Text section:
The Wind That Shakes the Barley: Ireland, 1920. Damien and Teddy are brothers. But while the latter is already the leader of a guerrilla squad fighting for the independence of his motherland, Damien, a medical graduate of University College, would rather further his training at the London hospital where he has found a place. However, shortly before his departure, he happens to witness atrocities committed by the ferocious Black and Tans and finally decides to join the resistance group led by Teddy. The two brothers fight side by side until a truce is signed. But peace is short-lived and when one faction of the freedom-fighters accepts a treaty with the British that is regarded as unfair by the other faction, a civil war ensues, pitting Irishmen against Irishmen, brothers against brothers, Teddy against Damien.
The Crocodile: The film-in-the-film is centered on the figure of Italy’s prime minister and media tycoon Silvio Berlusconi, a subject so controversial that even the public television refuse to produce it. While Bonomo’s private life collapses piece by piece, as he’s divorcing from his wife, and the bank is pressing him hard to pay back his long-standing debts, he finds out that struggling to get this movie filmed is the only thing that keeps him alive.

Activity: Reproduce the film synopses word for word from "The Crocodile: The" to "keeps him alive.", inclusive.

Dataset entries:
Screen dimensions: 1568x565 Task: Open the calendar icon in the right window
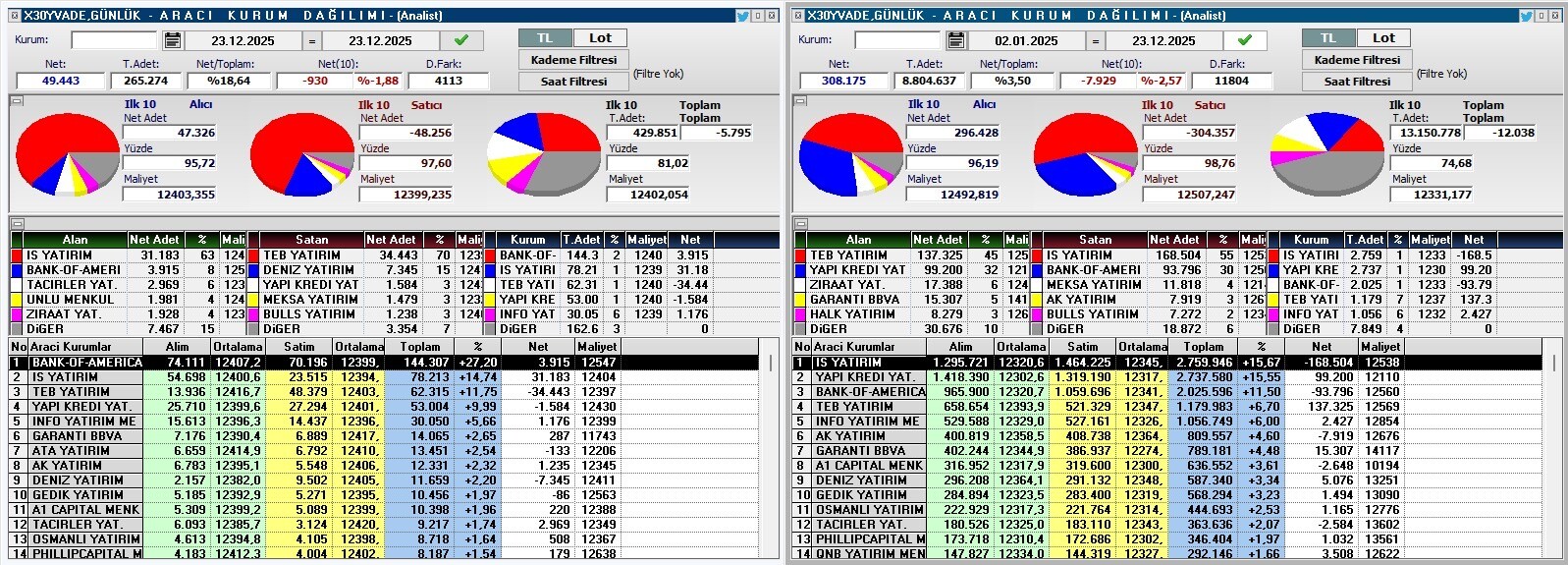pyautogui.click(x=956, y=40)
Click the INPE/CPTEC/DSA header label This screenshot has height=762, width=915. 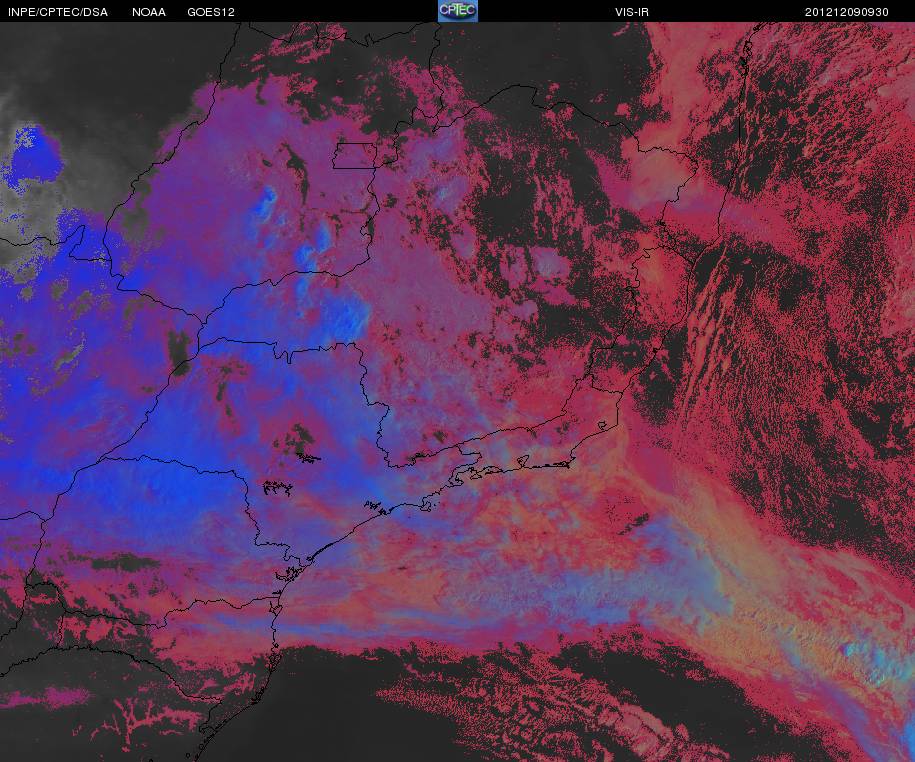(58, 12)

==

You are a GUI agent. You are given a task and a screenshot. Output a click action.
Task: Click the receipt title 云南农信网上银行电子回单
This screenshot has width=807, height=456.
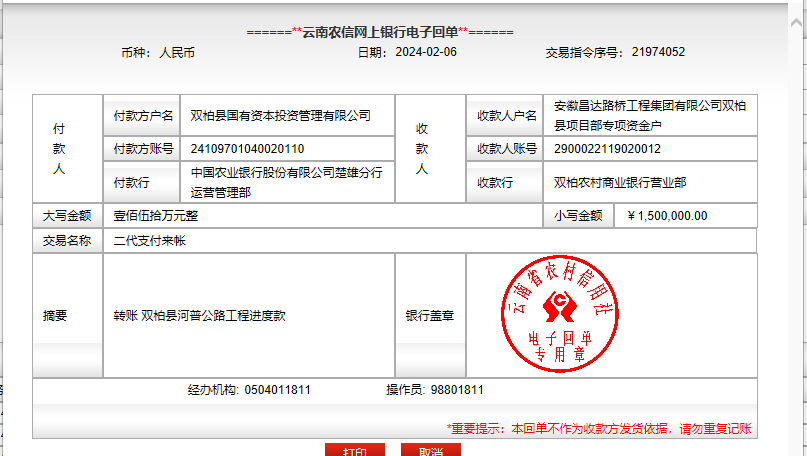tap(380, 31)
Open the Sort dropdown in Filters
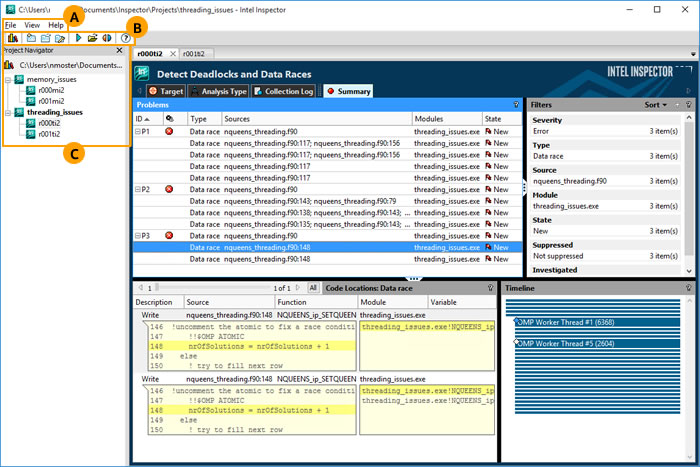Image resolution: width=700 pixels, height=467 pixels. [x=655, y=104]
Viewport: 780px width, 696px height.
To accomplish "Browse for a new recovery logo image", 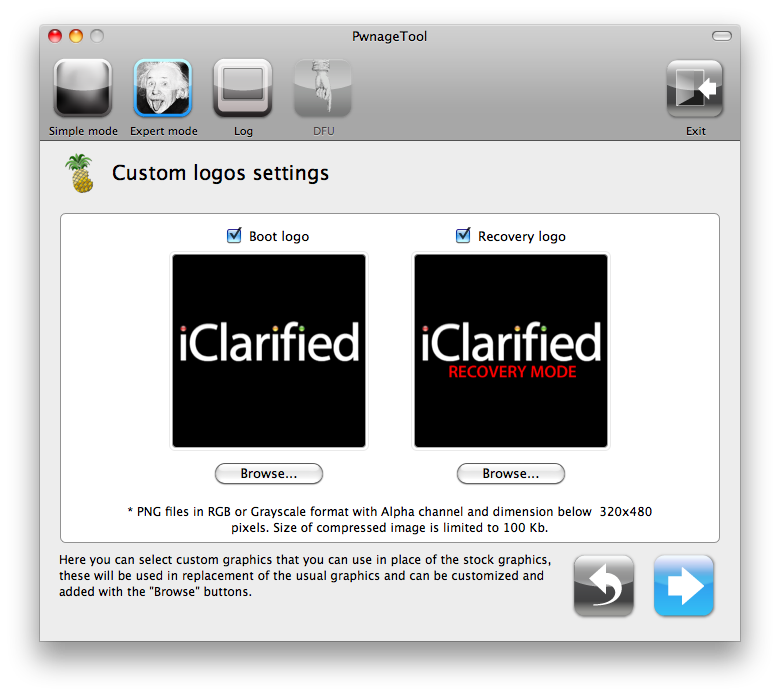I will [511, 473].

Written answer:
The Crocodile: The film-in-the-film is centered on the figure of Italy’s prime minister and media tycoon Silvio Berlusconi, a subject so controversial that even the public television refuse to produce it. While Bonomo’s private life collapses piece by piece, as he’s divorcing from his wife, and the bank is pressing him hard to pay back his long-standing debts, he finds out that struggling to get this movie filmed is the only thing that keeps him alive.